J Am Board Fam Med. 2001;14(4) 

In This Article

Evaluation and Treatment

A medical history of ovarian or fallopian tube disease, along with the symptoms described above, is an important consideration. The available laboratory or imaging studies cannot confirm fallopian tube torsion. They can, however, rule out other abdominal conditions with similar clinical characteristics, such as nephrolithiasis, cholelithiasis, appendicitis, extrauterine pregnancy, tubo-ovarian abscess, and pancreatitis.
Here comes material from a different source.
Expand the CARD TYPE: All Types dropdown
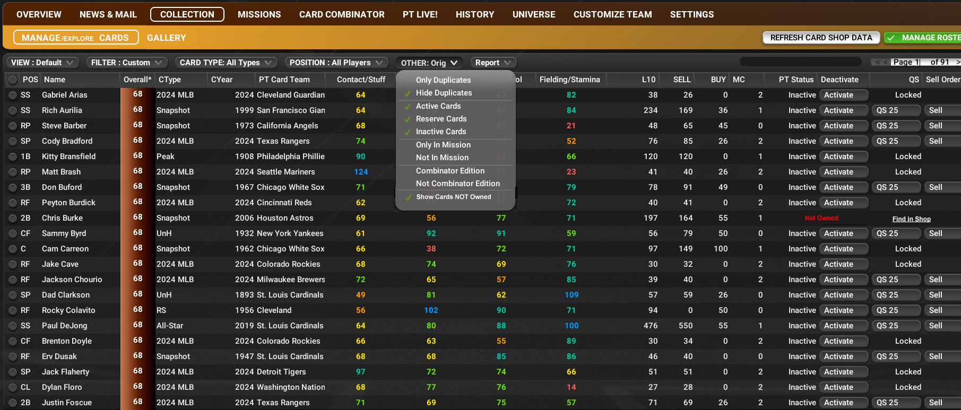The height and width of the screenshot is (410, 961). (226, 63)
In our center, patients with a differential diagnosis of fallopian tube torsion routinely undergo a complete physical and vaginal examination, color Doppler transvaginal sonography (Figure 1), and other imaging and laboratory studies (abdominal sonography or radiographs, intravenous pyelography, complete blood count, serum amylase and liver enzyme measurements, and so on). The finding of high impedance or absence of flow in a tubular structure, especially in a patient with a history of tubal ligation, can be indicative of the diagnosis.[24,25] Before laparotomy, culdocentesis had been suggested to determine whether there was intraperitoneal bleeding. This technique has been replaced by laparoscopy, which is currently the most specific diagnostic tool for evaluating torsion. The definitive diagnosis of tubal torsion is still made retrospectively, usually after diagnostic laparoscopy.

Normal adnexal blood flow, displayed by color Doppler transvaginal ultrasonography. Red indicates flow toward the transducer, and blue, away from it. The Doppler pattern can differentiate between arterial and venous flow by the pulsation pattern (continuous nonpulsative flow indicates a venous flow). Absence of flow, in addition to the clinical symptoms, raises the possibility of adnexal torsion.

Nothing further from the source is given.